吡咯啉-5-羧酸鹽還原酶3之表達與功能性分析

Abstract

早衰症是一種罕見的遺傳性疾病，基因缺陷造成提早老化的表徵。前人研究顯示，人類吡咯啉-5-羧酸鹽還原酶1(pycr1)基因的突變引起皮膚皺紋等與衰老相關的表徵。PYCR基因有三種，包括Pycr1,2和3。PYCR作用於催化合成脯氨酸的最後步驟，脯氨酸是膠原蛋白中最豐富的氨基酸。因此，研究PYCR基因可能有助了解早衰機制和原因。先前研究集中在Pycr1和Pycr2上，Pycr3的研究很少。我以斑馬魚為實驗模型動物研究pycr3的表達和功能分析。使用RT-PCR及原位雜交，發現pycr3在不同胚胎階段和成魚組織均有表達。此外，使用斑馬魚Pycr3蛋白的N端那一半作為免疫原，製作Pycr3抗體。將含Pycr3重組蛋白的SDS凝膠切片注射到兔子三次，取血清樣品進行滴度活性測試，並在第三次加強注射時犧牲採血。測試抗血清，發現其在表達pycr3的細菌裂解蛋白質中呈現對Pycr3的顯著特異性，但卻無法在斑馬魚胚中偵測到內源性的Pycr3。其可能由於內源性Pycr3過低所導，於是使用硫酸銨沈澱和濃縮離心管來濃縮Pycr3蛋白，但仍無法偵測到斑馬魚的蛋白。目前的結論是該抗體無法辨識斑馬魚胚內源性Pycr3，但此一結論能需進行更多優化試驗始能確定。

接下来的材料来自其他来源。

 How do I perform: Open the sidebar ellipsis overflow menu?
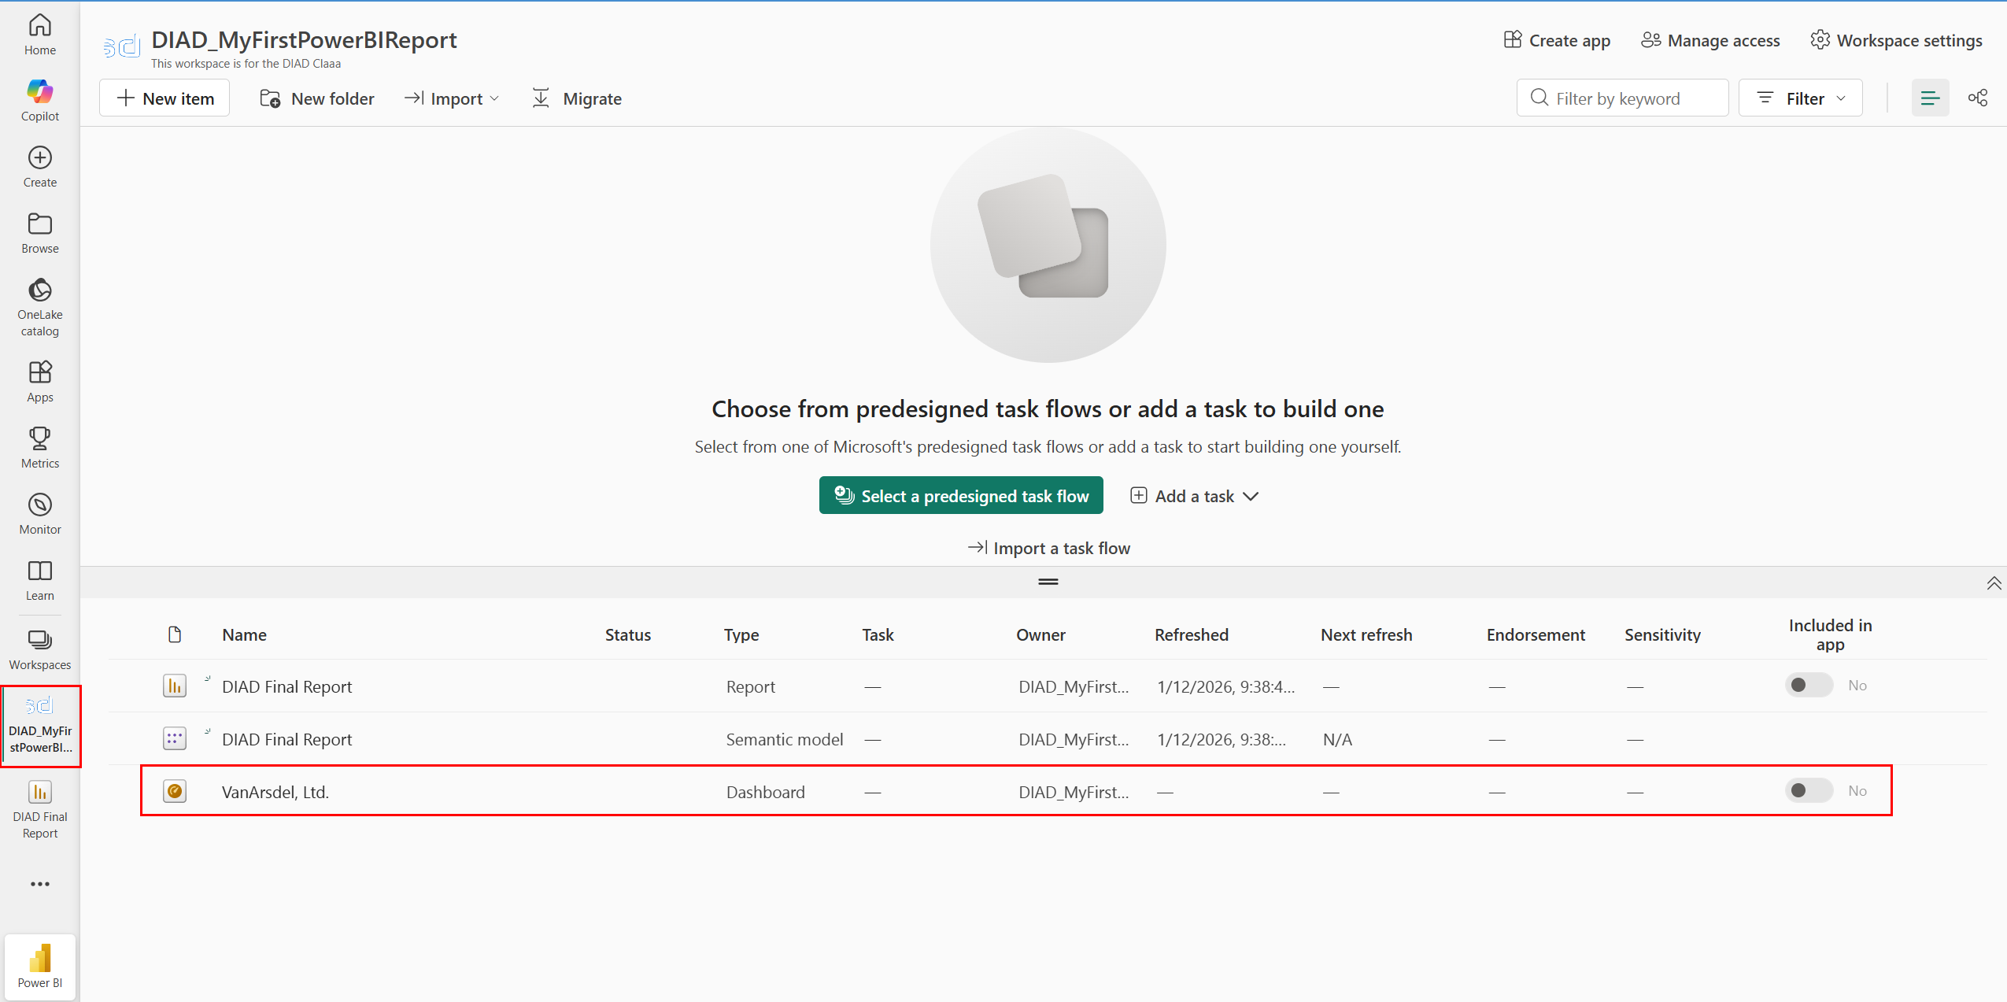39,884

Progeria is a rare genetic disease with premature aging phenotypes. Previous studies have found that the mutation of human pycr1 gene can cause aging-related characterization of skin wrinkles. There are three PYCR genes, including Pycr1, 2 and 3. Those PYCRs act on the final step of the catalytic synthesis of proline, which is the most abundant amino acid in collagens. Therefore, studying the PYCR genes may help understand the mechanisms and causes of PYCR-related progeria. Among them, most studies focus on Pycr1 and Pycr2, and little research has been done on Pycr3. In this research, zebrafish was used as a model animal to study the expression and functional analysis of pycr3. By using RT-PCR and whole-mount in situ hybridization, I found pycr3 express in different embryonic stages and adult tissues. Furthermore, I generated a Pycr3 antibody using the N-terminal half of zebrafish Pycr3 GST fusion protein as immunogen. The SDS gel slices containing Pycr3 recombinant protein was injected into a rabbit for three times and serum samples were taken for titer testing and sacrificed at the third boost. I characterized the antisera and found significant specificity to Pycr3 in the pycr3-expressing bacterial lysate proteins. However, the Pycr3 antisera failed to detect the endogenous Pycr3 in zebrafish embryos. It might be due to the lower amount of Pycr3 present in zebrafish embryos. I tried to concentrate the endogenous Pycr3 by ammonium sulfate and concentrated centrifuge tube, but still could not detect the zebrafish protein. The current conclusion is the Pycr3 antibody generated cannot recognize zebrafish endogenous Pycr3, however, more rigorous optimizations are needed to draw a firm conclusion.